PROBLEM REQUIREMENTS
Please lay out all the records below as a Markdown table with two columns, Row and Line, giving each line its own numbered row and leaving out blank lines.

Items stored from a collection:
________________________________________
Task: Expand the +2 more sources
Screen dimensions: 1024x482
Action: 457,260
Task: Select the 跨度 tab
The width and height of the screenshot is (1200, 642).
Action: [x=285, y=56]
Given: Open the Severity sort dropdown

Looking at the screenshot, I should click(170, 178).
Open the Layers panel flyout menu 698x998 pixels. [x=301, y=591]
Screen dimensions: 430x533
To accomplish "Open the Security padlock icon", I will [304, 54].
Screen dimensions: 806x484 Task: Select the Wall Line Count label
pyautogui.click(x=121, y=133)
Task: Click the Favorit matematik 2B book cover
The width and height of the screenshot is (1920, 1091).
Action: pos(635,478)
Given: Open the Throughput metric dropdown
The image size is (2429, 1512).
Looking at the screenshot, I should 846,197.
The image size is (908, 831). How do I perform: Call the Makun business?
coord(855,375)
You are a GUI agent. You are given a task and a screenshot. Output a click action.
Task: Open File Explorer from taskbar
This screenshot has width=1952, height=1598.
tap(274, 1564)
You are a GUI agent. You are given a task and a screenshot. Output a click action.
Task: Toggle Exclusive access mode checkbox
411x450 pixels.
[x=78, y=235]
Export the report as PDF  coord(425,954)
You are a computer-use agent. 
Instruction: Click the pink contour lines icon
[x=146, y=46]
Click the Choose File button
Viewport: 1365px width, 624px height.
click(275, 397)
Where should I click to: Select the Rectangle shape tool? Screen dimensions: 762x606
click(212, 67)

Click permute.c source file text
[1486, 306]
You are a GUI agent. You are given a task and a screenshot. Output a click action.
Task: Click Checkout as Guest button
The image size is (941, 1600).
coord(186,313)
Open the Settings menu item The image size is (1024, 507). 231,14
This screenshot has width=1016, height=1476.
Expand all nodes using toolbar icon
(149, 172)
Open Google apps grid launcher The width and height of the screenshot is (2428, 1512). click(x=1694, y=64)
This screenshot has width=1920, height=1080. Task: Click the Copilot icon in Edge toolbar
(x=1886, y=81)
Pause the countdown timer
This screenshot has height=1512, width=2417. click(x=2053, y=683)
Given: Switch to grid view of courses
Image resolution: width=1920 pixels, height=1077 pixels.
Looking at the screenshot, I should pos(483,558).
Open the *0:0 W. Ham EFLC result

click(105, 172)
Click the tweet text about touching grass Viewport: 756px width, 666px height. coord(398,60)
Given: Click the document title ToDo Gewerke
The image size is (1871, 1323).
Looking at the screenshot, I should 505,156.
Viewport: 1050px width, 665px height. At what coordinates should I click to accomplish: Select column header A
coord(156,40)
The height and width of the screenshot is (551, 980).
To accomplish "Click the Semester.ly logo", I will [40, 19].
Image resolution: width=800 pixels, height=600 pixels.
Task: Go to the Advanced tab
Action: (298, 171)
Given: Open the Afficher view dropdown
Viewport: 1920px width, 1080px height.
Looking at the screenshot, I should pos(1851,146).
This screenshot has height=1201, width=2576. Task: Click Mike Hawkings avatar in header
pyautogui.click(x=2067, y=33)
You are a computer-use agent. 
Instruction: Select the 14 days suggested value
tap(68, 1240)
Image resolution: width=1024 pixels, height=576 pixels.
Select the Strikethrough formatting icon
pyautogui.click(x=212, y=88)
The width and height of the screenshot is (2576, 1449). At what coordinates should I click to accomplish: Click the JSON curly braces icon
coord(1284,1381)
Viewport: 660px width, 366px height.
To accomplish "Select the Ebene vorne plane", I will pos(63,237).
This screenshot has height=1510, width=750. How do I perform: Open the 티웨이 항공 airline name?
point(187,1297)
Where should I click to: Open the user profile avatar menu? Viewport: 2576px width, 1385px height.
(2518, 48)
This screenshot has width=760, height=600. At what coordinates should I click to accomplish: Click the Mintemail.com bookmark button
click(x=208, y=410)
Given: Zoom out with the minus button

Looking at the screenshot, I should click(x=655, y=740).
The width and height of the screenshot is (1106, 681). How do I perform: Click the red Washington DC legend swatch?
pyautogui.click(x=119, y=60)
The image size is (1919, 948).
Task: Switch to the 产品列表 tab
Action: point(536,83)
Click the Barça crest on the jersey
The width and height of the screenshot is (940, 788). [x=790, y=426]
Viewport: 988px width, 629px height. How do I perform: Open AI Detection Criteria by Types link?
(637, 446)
________________________________________
THE COMPLETED TASK
| Row | Line |
|---|---|
| 1 | Task: Expand the +2 more sources |
| 2 | Screen dimensions: 1024x482 |
| 3 | Action: 457,260 |
| 4 | Task: Select the 跨度 tab |
| 5 | The width and height of the screenshot is (1200, 642). |
| 6 | Action: [x=285, y=56] |
| 7 | Given: Open the Severity sort dropdown |
| 8 | Looking at the screenshot, I should click(170, 178). |
| 9 | Open the Layers panel flyout menu 698x998 pixels. [x=301, y=591] |
| 10 | Screen dimensions: 430x533 |
| 11 | To accomplish "Open the Security padlock icon", I will [304, 54]. |
| 12 | Screen dimensions: 806x484 Task: Select the Wall Line Count label |
| 13 | pyautogui.click(x=121, y=133) |
| 14 | Task: Click the Favorit matematik 2B book cover |
| 15 | The width and height of the screenshot is (1920, 1091). |
| 16 | Action: pos(635,478) |
| 17 | Given: Open the Throughput metric dropdown |
| 18 | The image size is (2429, 1512). |
| 19 | Looking at the screenshot, I should 846,197. |
| 20 | The image size is (908, 831). How do I perform: Call the Makun business? |
| 21 | coord(855,375) |
| 22 | You are a GUI agent. You are given a task and a screenshot. Output a click action. |
| 23 | Task: Open File Explorer from taskbar |
| 24 | This screenshot has width=1952, height=1598. |
| 25 | tap(274, 1564) |
| 26 | You are a GUI agent. You are given a task and a screenshot. Output a click action. |
| 27 | Task: Toggle Exclusive access mode checkbox |
| 28 | 411x450 pixels. |
| 29 | [x=78, y=235] |
| 30 | Export the report as PDF  coord(425,954) |
| 31 | You are a computer-use agent.  |
| 32 | Instruction: Click the pink contour lines icon |
| 33 | [x=146, y=46] |
| 34 | Click the Choose File button |
| 35 | Viewport: 1365px width, 624px height. |
| 36 | click(275, 397) |
| 37 | Where should I click to: Select the Rectangle shape tool? Screen dimensions: 762x606 |
| 38 | click(212, 67) |
| 39 | Click permute.c source file text |
| 40 | [1486, 306] |
| 41 | You are a GUI agent. You are given a task and a screenshot. Output a click action. |
| 42 | Task: Click Checkout as Guest button |
| 43 | The image size is (941, 1600). |
| 44 | coord(186,313) |
| 45 | Open the Settings menu item The image size is (1024, 507). 231,14 |
| 46 | This screenshot has width=1016, height=1476. |
| 47 | Expand all nodes using toolbar icon |
| 48 | (149, 172) |
| 49 | Open Google apps grid launcher The width and height of the screenshot is (2428, 1512). click(x=1694, y=64) |
| 50 | This screenshot has width=1920, height=1080. Task: Click the Copilot icon in Edge toolbar |
| 51 | (x=1886, y=81) |
| 52 | Pause the countdown timer |
| 53 | This screenshot has height=1512, width=2417. click(x=2053, y=683) |
| 54 | Given: Switch to grid view of courses |
| 55 | Image resolution: width=1920 pixels, height=1077 pixels. |
| 56 | Looking at the screenshot, I should pos(483,558). |
| 57 | Open the *0:0 W. Ham EFLC result |
| 58 | click(105, 172) |
| 59 | Click the tweet text about touching grass Viewport: 756px width, 666px height. coord(398,60) |
| 60 | Given: Click the document title ToDo Gewerke |
| 61 | The image size is (1871, 1323). |
| 62 | Looking at the screenshot, I should 505,156. |
| 63 | Viewport: 1050px width, 665px height. At what coordinates should I click to accomplish: Select column header A |
| 64 | coord(156,40) |
| 65 | The height and width of the screenshot is (551, 980). |
| 66 | To accomplish "Click the Semester.ly logo", I will [40, 19]. |
| 67 | Image resolution: width=800 pixels, height=600 pixels. |
| 68 | Task: Go to the Advanced tab |
| 69 | Action: (298, 171) |
| 70 | Given: Open the Afficher view dropdown |
| 71 | Viewport: 1920px width, 1080px height. |
| 72 | Looking at the screenshot, I should pos(1851,146). |
| 73 | This screenshot has height=1201, width=2576. Task: Click Mike Hawkings avatar in header |
| 74 | pyautogui.click(x=2067, y=33) |
| 75 | You are a computer-use agent.  |
| 76 | Instruction: Select the 14 days suggested value |
| 77 | tap(68, 1240) |
| 78 | Image resolution: width=1024 pixels, height=576 pixels. |
| 79 | Select the Strikethrough formatting icon |
| 80 | pyautogui.click(x=212, y=88) |
| 81 | The width and height of the screenshot is (2576, 1449). At what coordinates should I click to accomplish: Click the JSON curly braces icon |
| 82 | coord(1284,1381) |
| 83 | Viewport: 660px width, 366px height. |
| 84 | To accomplish "Select the Ebene vorne plane", I will pos(63,237). |
| 85 | This screenshot has height=1510, width=750. How do I perform: Open the 티웨이 항공 airline name? |
| 86 | point(187,1297) |
| 87 | Where should I click to: Open the user profile avatar menu? Viewport: 2576px width, 1385px height. |
| 88 | (2518, 48) |
| 89 | This screenshot has width=760, height=600. At what coordinates should I click to accomplish: Click the Mintemail.com bookmark button |
| 90 | click(x=208, y=410) |
| 91 | Given: Zoom out with the minus button |
| 92 | Looking at the screenshot, I should click(x=655, y=740). |
| 93 | The width and height of the screenshot is (1106, 681). How do I perform: Click the red Washington DC legend swatch? |
| 94 | pyautogui.click(x=119, y=60) |
| 95 | The image size is (1919, 948). |
| 96 | Task: Switch to the 产品列表 tab |
| 97 | Action: point(536,83) |
| 98 | Click the Barça crest on the jersey |
| 99 | The width and height of the screenshot is (940, 788). [x=790, y=426] |
| 100 | Viewport: 988px width, 629px height. How do I perform: Open AI Detection Criteria by Types link? |
| 101 | (637, 446) |